■ **CONSIGNE**
Dans l'extrait sur le cancer du sein chez les femmes jeunes, quelles femmes le programme français de dépistage cible-t-il, et à quel rythme ?

■ **EXTRAIT DE PAGE**
Chez les femmes jeunes, le cancer du sein est aussi plus violent. Les tumeurs sont souvent de haut grade, avec des caractéristiques biologiques défavorables. Les formes dites “triple négatives”, plus difficiles à traiter, sont surreprésentées. L’âge médian d’apparition est de 53 ans, mais 25 % des femmes concernées ont moins de 43 ans.
Résultat : un pronostic plus sombre. Les femmes de moins de 40 ans ont un risque de décès 39 % plus élevé. Elles rechutent aussi plus souvent : 75 % des récidives surviennent dans les cinq ans suivant le diagnostic.
Pourquoi cette épidémie ?
Pas de cause unique. Mais une accumulation de facteurs.
Hormonaux, d’abord. Puberté plus précoce, ménopause plus tardive, premières grossesses retardées, moins de grossesses, moins d’allaitement : tous ces paramètres augmentent l’exposition aux œstrogènes, hormones associées au risque.
Environnementaux, ensuite. Les perturbateurs endocriniens sont dans le collimateur. L’exposition précoce à des substances comme le DDT multiplie les risques. Une étude américaine montre que les filles exposées avant 14 ans avaient cinq fois plus de chances de développer un cancer du sein. La pollution atmosphérique, elle aussi, est pointée du doigt, notamment le benzo[a]pyrène.
Comportementaux, enfin. Alimentation déséquilibrée, sédentarité, tabac, alcool : la liste est connue. Un seul verre d’alcool par jour suffit à accroître le risque. Selon l’OMS, plus de la moitié des cas liés à l’alcool ne relèvent pas d’une consommation excessive.
Un dépistage dépassé
Le programme français cible les femmes de 50 à 74 ans, avec une mammographie tous les deux ans. Mais aujourd’hui, 10 % des cas concernent des femmes de moins de 40 ans. Et 16,5 % des cas recensés en 2005 touchaient les 40-50 ans.
Face à cette nouvelle donne, plusieurs pays ont déjà bougé : mammographie dès 40 ans aux États-Unis depuis 2024, dès 45 ans dans les recommandations européennes.

■ **EXTRAITS DE DONNÉES**
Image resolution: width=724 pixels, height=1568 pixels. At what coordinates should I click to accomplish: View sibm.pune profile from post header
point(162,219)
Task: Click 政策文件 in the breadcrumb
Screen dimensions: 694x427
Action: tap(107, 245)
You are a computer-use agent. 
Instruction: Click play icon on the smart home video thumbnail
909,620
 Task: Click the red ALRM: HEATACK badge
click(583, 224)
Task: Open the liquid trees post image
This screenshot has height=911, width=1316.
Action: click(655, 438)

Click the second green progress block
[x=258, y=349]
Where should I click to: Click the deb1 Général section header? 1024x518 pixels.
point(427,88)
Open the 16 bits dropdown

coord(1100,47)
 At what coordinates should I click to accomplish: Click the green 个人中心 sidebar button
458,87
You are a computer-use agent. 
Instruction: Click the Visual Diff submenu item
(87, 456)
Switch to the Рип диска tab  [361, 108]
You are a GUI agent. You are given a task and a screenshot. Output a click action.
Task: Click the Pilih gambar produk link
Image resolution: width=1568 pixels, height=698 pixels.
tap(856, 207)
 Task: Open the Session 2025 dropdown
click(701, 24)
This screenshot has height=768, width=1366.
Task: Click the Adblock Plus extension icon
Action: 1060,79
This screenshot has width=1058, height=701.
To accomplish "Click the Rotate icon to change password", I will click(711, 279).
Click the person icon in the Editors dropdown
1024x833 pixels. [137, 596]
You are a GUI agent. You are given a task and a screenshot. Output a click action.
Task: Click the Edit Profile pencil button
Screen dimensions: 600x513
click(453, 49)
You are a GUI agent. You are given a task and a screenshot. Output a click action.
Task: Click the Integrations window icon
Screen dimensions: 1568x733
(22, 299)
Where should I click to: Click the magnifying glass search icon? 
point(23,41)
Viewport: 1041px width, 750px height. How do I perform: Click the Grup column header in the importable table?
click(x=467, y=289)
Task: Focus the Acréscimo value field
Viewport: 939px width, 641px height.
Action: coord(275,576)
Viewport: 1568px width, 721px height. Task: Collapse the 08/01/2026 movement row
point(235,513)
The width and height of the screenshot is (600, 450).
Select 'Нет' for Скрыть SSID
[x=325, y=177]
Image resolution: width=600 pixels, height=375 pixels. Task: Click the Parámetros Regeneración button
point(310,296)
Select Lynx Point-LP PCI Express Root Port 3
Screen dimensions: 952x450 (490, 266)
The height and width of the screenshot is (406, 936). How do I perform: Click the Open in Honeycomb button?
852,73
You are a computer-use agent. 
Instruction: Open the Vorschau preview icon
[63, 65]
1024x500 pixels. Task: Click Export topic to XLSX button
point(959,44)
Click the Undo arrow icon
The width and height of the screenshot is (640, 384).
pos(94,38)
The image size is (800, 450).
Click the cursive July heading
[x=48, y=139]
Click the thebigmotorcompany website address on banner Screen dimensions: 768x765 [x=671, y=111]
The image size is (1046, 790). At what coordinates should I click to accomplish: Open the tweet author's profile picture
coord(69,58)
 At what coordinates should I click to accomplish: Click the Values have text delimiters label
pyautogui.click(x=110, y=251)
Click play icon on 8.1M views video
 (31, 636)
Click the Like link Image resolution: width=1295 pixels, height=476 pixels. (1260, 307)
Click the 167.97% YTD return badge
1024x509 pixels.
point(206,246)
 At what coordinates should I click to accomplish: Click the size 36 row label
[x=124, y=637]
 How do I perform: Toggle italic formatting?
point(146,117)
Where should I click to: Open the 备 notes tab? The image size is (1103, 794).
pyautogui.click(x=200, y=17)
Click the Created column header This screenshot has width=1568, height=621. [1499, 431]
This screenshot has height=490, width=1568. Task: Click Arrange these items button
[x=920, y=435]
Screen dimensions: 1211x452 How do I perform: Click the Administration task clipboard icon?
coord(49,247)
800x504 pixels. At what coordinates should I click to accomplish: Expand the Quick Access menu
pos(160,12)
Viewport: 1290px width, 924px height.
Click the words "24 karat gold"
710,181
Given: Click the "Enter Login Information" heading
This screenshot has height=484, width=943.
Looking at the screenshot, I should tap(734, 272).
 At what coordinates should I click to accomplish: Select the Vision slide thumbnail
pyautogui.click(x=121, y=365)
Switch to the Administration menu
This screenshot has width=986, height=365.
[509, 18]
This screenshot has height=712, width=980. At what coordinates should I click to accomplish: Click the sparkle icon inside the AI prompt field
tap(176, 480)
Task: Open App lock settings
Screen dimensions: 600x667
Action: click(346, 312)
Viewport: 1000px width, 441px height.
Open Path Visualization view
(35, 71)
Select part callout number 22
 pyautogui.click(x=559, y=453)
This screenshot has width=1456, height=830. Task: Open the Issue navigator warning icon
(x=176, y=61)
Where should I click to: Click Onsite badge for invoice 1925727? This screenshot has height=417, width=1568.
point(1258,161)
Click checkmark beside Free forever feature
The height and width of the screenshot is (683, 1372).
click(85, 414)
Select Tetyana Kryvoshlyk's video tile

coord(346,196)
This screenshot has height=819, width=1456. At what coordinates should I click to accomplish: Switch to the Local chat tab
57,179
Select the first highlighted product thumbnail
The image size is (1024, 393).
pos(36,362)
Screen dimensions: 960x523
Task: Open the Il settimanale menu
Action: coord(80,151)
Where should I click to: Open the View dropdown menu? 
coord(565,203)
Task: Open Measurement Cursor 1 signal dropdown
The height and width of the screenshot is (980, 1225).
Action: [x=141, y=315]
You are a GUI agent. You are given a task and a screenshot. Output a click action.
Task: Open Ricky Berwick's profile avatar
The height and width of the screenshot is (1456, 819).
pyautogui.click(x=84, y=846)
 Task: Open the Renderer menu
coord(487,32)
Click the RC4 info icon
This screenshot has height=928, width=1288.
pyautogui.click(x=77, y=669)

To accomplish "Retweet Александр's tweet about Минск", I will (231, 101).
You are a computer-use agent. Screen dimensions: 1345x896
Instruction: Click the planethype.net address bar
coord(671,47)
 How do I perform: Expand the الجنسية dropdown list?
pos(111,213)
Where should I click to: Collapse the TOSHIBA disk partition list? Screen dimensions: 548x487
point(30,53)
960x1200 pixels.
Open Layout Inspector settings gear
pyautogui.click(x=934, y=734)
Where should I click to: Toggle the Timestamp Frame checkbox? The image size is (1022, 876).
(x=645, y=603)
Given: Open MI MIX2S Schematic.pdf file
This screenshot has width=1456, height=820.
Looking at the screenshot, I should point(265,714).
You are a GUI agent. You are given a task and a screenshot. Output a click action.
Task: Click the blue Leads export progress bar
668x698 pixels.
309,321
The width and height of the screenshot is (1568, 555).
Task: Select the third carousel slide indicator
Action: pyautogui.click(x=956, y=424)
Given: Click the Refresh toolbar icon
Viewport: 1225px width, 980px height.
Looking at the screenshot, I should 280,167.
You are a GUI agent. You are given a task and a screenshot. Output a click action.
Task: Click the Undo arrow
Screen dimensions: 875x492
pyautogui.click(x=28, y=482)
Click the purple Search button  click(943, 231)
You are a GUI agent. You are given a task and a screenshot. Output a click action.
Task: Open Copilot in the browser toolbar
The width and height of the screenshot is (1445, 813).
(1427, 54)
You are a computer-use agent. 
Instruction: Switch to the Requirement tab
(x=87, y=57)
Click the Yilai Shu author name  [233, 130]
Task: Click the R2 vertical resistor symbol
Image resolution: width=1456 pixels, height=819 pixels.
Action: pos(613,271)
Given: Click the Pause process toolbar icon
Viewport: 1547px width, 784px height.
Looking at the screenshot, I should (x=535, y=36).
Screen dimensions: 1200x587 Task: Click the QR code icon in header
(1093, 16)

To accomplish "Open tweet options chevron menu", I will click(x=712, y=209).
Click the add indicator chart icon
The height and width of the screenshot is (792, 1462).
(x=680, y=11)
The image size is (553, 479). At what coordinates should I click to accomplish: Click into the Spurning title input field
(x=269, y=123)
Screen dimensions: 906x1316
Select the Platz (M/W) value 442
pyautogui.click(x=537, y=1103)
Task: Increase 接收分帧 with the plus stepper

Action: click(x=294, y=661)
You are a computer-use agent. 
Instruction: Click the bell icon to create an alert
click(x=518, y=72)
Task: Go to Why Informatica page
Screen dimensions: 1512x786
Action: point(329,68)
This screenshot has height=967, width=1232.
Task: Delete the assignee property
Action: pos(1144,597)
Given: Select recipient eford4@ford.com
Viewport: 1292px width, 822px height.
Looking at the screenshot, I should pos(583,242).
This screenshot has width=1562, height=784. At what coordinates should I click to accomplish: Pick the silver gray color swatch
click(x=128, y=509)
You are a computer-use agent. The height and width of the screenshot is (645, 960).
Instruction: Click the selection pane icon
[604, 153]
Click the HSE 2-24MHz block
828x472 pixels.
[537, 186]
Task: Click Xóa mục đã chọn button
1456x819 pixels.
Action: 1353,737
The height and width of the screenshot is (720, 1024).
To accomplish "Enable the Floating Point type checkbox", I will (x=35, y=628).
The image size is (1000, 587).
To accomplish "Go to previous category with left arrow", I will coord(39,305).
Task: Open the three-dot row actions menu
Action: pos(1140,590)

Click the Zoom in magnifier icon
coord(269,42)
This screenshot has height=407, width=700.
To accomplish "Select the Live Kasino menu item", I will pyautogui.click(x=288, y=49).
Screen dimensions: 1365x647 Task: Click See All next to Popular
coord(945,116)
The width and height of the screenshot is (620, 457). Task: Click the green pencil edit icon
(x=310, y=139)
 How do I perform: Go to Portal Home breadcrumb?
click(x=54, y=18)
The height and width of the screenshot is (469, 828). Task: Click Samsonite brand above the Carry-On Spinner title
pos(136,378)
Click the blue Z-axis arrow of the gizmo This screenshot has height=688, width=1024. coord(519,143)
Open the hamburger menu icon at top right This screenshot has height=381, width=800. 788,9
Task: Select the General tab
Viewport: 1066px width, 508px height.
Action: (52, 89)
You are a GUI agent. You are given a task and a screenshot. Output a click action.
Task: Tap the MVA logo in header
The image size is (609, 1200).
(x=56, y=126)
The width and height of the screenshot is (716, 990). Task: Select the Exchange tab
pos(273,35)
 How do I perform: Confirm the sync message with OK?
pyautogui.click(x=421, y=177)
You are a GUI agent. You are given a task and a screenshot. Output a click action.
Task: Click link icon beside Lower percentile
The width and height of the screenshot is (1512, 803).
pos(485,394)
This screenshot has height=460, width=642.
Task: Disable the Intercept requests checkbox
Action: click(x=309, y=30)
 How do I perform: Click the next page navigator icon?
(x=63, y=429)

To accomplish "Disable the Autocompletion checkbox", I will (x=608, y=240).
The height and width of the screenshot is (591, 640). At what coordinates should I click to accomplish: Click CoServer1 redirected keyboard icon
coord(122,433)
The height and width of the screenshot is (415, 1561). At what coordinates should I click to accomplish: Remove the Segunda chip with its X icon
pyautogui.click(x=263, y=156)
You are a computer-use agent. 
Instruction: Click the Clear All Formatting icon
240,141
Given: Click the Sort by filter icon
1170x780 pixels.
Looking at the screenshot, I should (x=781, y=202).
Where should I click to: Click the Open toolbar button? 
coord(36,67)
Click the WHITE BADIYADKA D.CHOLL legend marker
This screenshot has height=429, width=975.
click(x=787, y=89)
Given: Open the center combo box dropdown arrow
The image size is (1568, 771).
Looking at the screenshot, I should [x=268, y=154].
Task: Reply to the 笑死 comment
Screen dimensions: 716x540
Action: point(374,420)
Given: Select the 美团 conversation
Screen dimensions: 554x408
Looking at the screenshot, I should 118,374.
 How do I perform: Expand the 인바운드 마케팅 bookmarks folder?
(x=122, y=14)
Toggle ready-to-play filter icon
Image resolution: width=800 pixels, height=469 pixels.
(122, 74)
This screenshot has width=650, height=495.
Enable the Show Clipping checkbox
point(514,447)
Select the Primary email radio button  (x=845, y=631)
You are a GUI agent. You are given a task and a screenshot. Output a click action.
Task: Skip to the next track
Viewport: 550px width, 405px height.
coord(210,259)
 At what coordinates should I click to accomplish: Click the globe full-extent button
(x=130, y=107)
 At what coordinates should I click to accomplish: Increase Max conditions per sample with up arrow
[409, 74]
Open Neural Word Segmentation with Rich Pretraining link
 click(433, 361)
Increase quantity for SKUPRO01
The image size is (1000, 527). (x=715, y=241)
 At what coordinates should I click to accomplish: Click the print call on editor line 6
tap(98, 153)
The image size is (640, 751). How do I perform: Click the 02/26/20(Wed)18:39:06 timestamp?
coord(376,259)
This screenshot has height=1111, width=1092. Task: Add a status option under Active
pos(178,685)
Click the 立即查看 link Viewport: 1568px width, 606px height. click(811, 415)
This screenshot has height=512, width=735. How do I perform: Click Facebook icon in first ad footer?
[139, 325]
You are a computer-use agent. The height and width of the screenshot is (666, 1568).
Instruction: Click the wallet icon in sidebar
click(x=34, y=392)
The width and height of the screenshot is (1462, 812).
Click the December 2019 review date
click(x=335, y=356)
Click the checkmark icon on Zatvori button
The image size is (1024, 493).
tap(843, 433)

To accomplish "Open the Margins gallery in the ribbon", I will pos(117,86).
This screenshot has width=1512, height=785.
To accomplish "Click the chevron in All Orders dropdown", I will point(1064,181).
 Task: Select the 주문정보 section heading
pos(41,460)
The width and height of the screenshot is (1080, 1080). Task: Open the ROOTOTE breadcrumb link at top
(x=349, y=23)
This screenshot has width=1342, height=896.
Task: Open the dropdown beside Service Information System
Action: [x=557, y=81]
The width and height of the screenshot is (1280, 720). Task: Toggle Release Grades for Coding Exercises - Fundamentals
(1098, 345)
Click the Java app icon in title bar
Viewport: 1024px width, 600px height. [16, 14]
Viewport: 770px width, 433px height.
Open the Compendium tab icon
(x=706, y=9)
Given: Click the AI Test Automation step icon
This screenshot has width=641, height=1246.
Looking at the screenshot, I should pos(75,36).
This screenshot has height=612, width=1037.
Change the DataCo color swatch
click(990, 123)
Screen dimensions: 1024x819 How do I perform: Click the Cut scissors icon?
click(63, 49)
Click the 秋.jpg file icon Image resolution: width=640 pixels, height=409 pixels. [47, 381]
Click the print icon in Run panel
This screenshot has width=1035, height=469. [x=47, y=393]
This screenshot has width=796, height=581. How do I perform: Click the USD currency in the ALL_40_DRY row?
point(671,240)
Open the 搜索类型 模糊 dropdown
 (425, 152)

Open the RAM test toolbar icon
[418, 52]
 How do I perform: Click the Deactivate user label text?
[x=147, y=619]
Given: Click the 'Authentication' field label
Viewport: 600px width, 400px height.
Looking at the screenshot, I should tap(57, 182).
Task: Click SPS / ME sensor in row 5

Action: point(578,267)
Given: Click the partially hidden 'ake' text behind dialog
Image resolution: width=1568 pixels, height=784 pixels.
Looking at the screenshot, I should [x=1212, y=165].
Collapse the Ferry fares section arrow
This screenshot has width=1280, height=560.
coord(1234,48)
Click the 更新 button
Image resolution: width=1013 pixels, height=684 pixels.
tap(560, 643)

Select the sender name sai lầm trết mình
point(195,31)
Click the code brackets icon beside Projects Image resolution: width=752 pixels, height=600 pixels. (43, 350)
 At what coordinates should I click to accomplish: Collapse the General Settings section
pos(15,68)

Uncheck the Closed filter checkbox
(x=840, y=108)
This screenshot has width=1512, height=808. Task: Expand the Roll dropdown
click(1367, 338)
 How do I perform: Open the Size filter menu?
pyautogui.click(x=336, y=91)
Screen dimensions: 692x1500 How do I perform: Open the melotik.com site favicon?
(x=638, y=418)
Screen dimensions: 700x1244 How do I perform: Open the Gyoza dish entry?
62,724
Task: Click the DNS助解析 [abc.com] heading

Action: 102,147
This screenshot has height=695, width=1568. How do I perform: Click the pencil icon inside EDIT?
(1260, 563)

■ **RÉPONSE**
Les femmes de 50 à 74 ans, avec une mammographie tous les deux ans.